Not sure if I fully understand the architecture you are describing above and I guess it all depends on the type of game. A shooter would probably have a much different arch than an MMO or a MOBA, but let me just briefly describe what we are doing with Defold atm.
We are creating a casual shooter (releasing a very new and different version in a few weeks) and have built the whole multiplayer part (server/client) on Defold meanwhile having all the metadata backend (player profle, inventory, settings, leaderboards, matchmaking, clans, rewards, items etc etc) on Gamesparks.

We also are utilising Gamelift which helps out with starting enough instances of gameservers whenever needed and is the middle tech between the matchmaking on gamesparks and the actual defold process running on a Amazon server.
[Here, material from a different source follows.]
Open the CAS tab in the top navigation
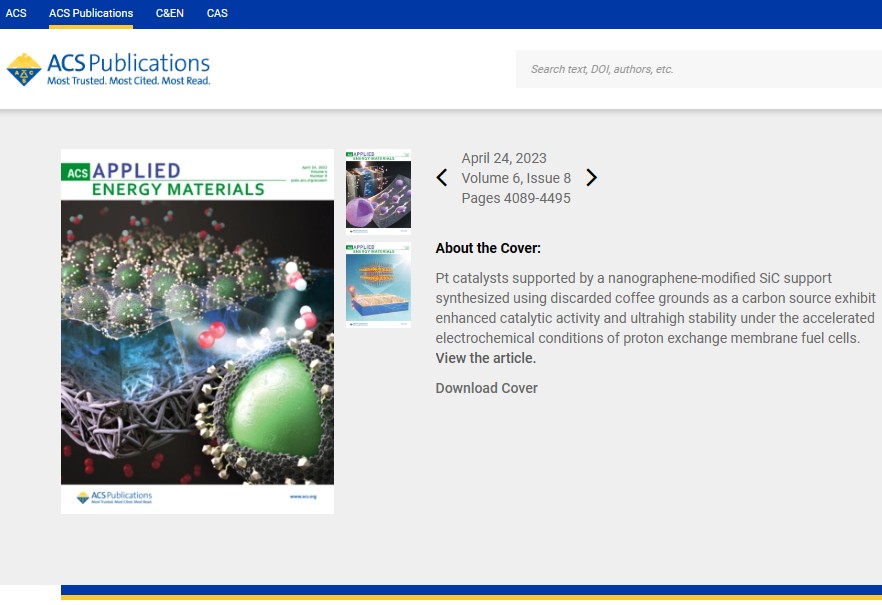Image resolution: width=882 pixels, height=605 pixels. pos(216,13)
The network code is created from scratch using lua sockets and we are very happy to have created it in a way that it is using the benefits of Defolds message-posting when propagating out the events to client/server.

The gameserver is authoritative and decides all physics, collision-detection, health-deduction, well mostly all game logic and the client is just a stupid renderer of whats happening serverside.
Server right now runs on a tickrate of 30 ticks/sec having no problem keeping track of 12-18 players in the same room with very little memory and processing print.

I will soon be able to stream a lot more where I actually can show and talk a lot more about what we did and how we did it. But before that we need to get this baby out to appstore.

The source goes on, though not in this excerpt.